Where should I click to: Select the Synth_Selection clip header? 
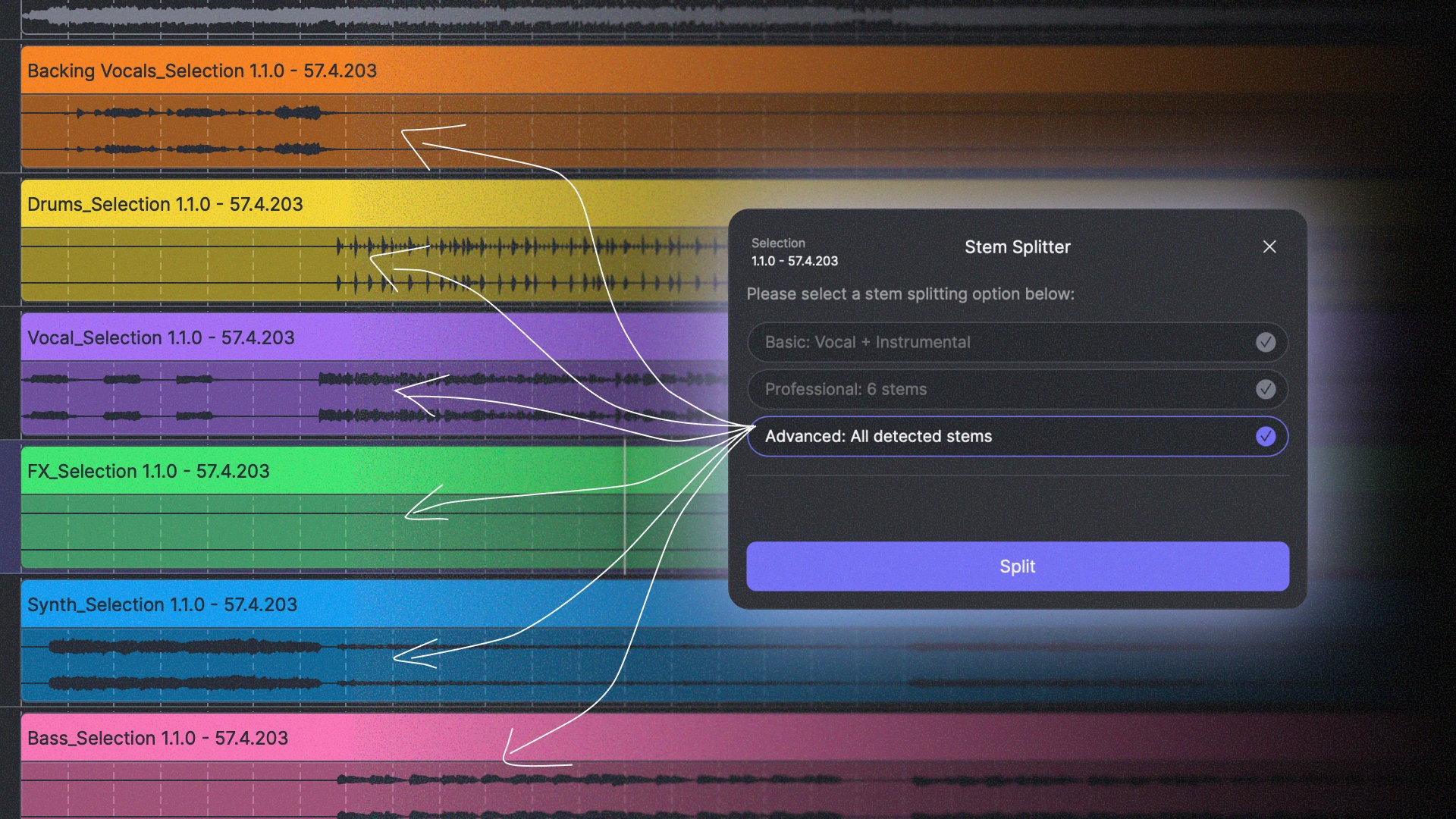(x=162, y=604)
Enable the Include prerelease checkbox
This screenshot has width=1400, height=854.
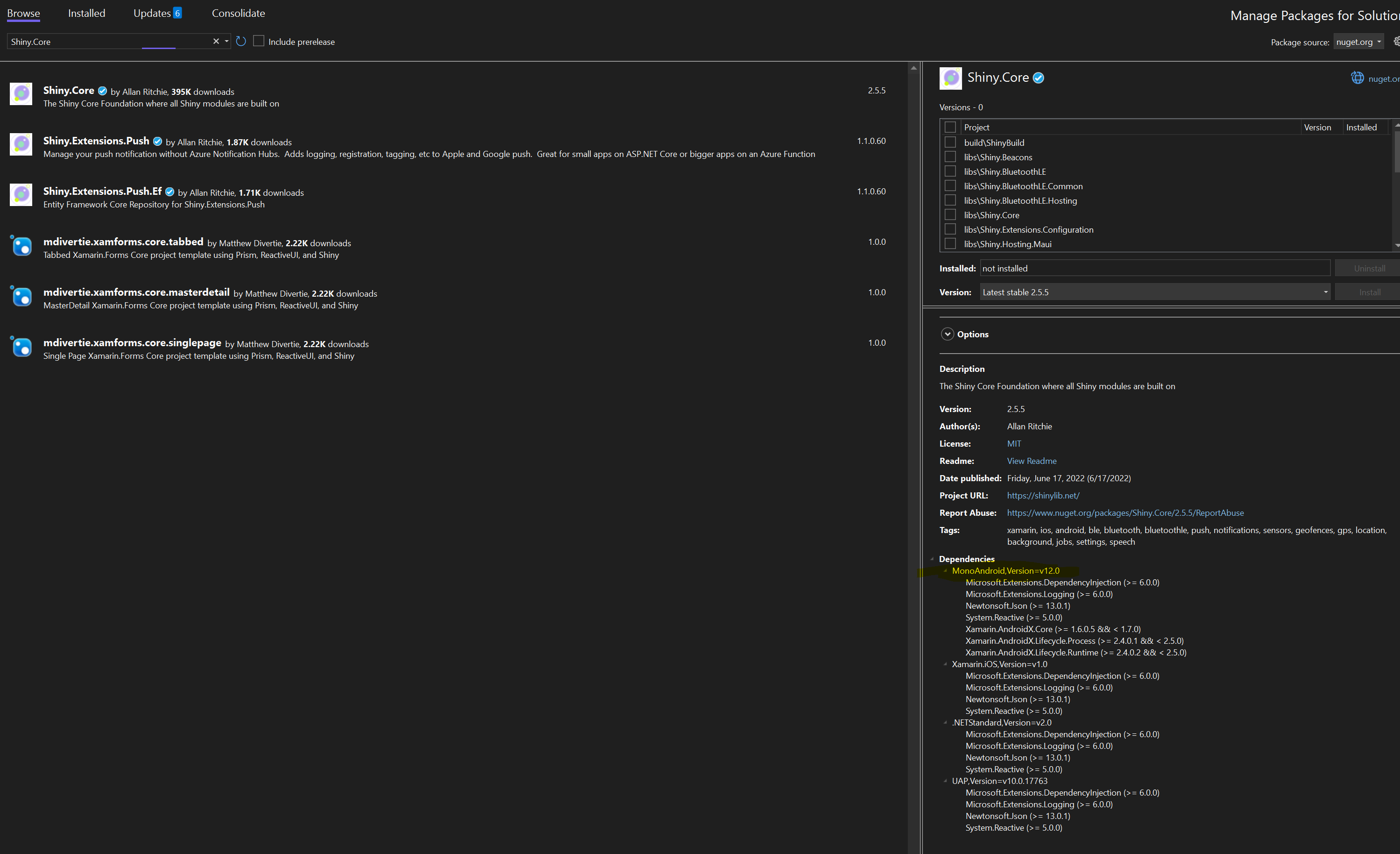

**********

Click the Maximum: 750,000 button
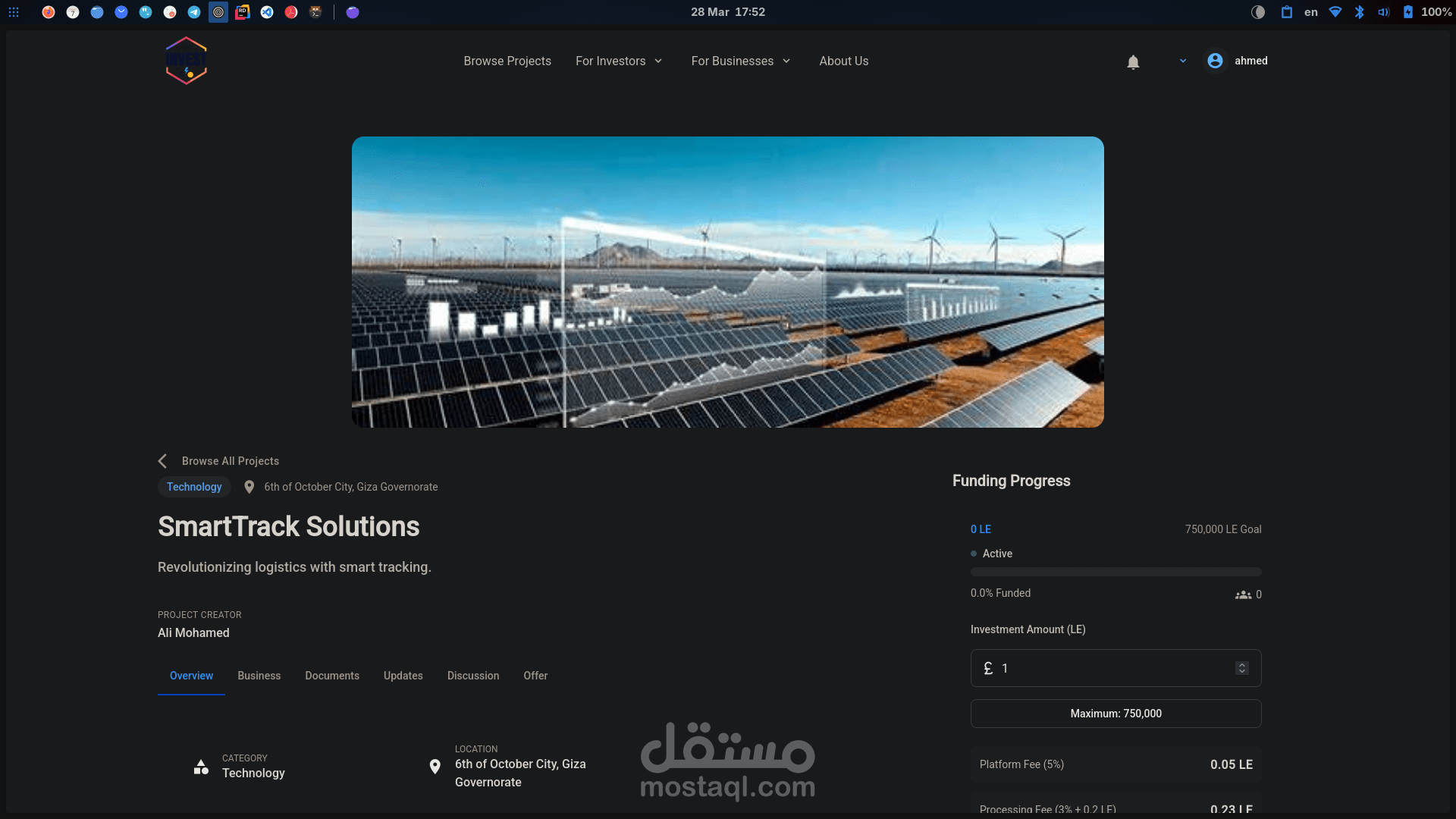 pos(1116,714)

**********

Range to copy from the records above: the line containing "Where should I" to the line containing "This screenshot has width=1400, height=854.", both included. Output those lines exactly and only those, skipping pictures.

▸ **FINAL ANSWER**:
Where should I click to: Select the Synth_Selection clip header? 
(x=162, y=604)
Enable the Include prerelease checkbox
This screenshot has width=1400, height=854.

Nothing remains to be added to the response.